_EXERCISE DIRECTIONS:_ Reproduce the part of the records that opens with the line containing "Describe the element" and closes with the line containing "at that location.", keeping every word unchanged. Leave the pictures out of your output.

_MATERIAL PROVIDED:_
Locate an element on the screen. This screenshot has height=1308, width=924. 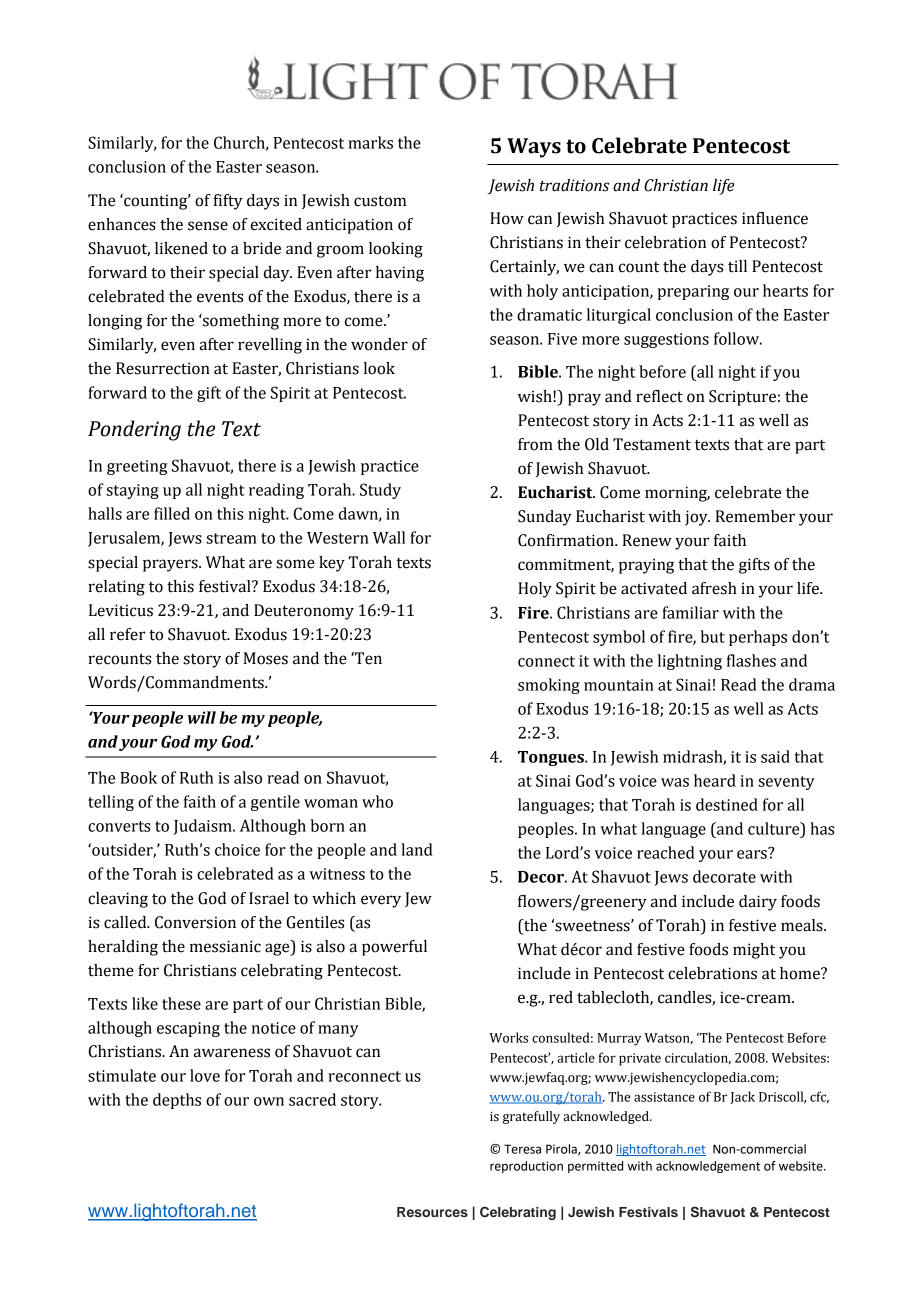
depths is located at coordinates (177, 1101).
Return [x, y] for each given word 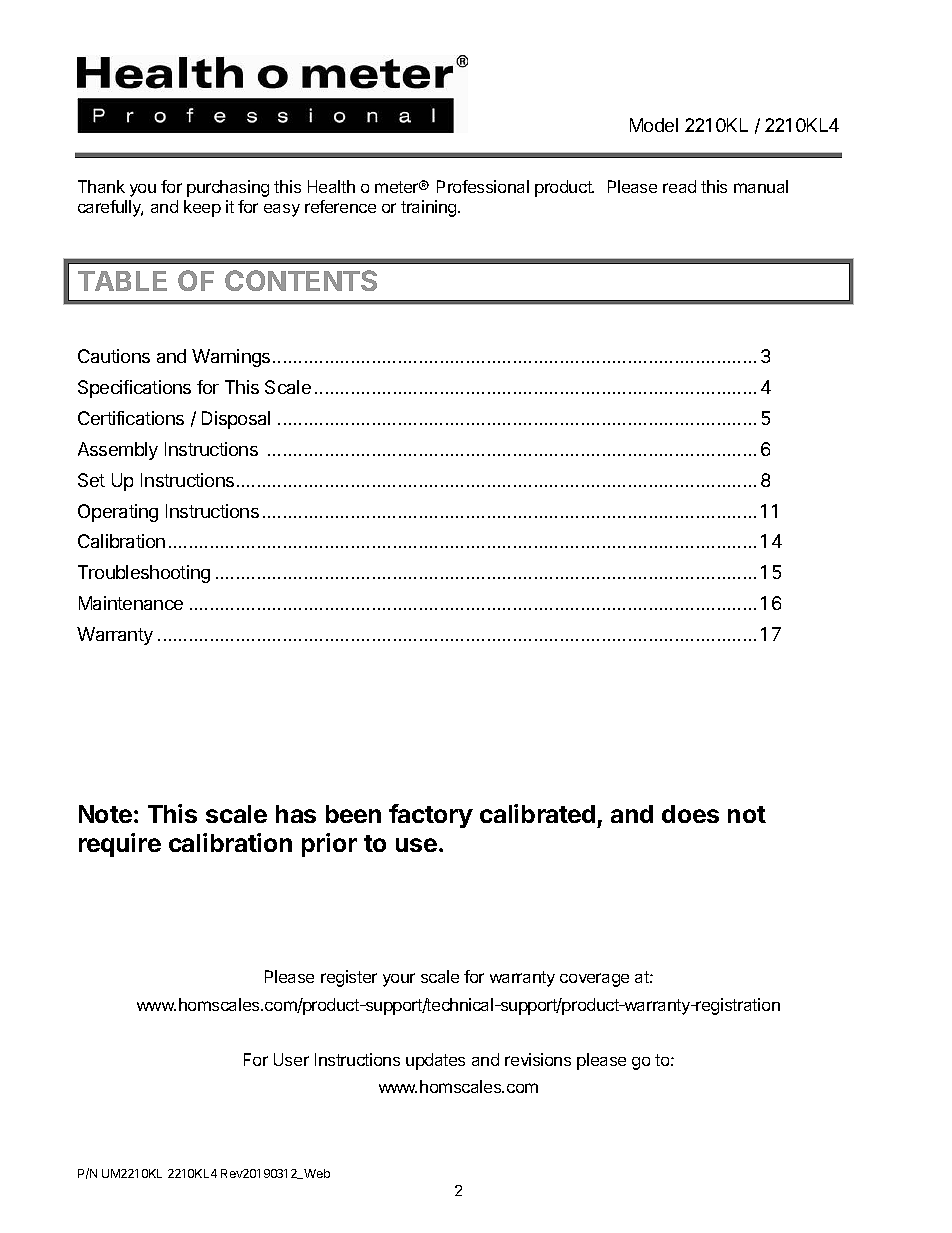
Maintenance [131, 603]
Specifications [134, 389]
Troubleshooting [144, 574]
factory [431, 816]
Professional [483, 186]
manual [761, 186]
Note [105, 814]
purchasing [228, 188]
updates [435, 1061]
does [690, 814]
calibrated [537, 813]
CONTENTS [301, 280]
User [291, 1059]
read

...

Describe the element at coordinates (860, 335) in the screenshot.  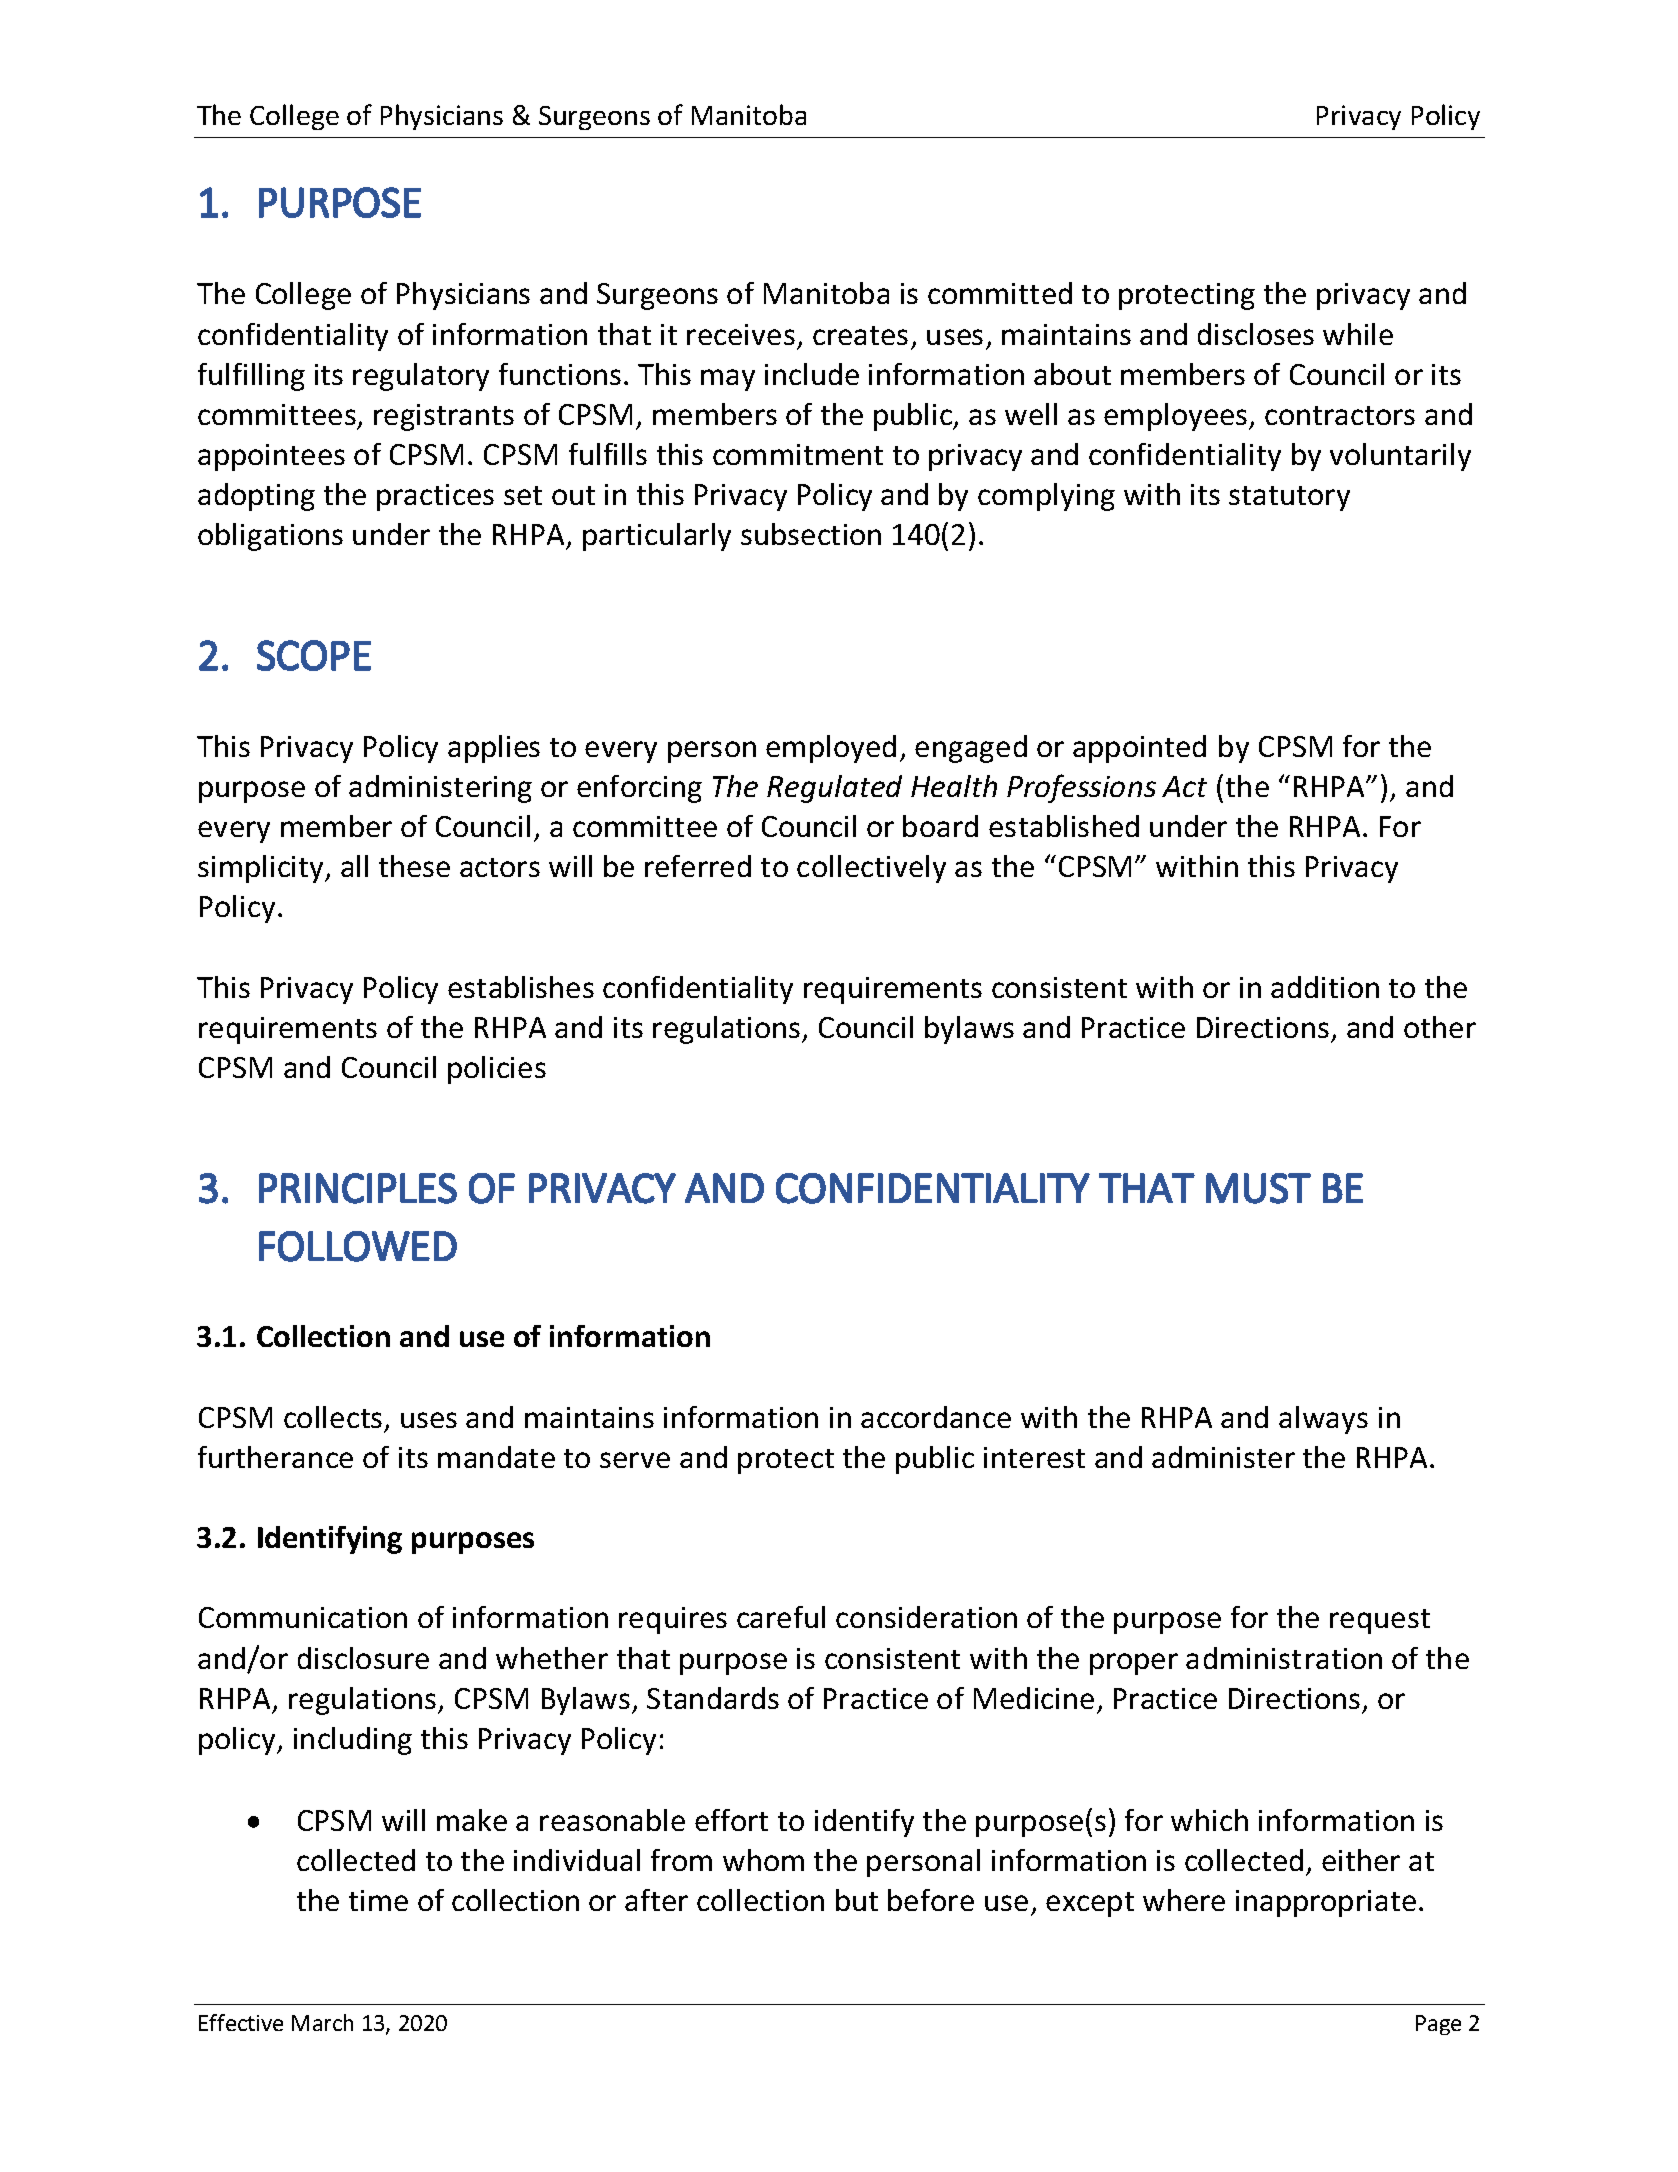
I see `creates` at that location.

_OUTPUT:_
Describe the element at coordinates (860, 335) in the screenshot.  
I see `creates` at that location.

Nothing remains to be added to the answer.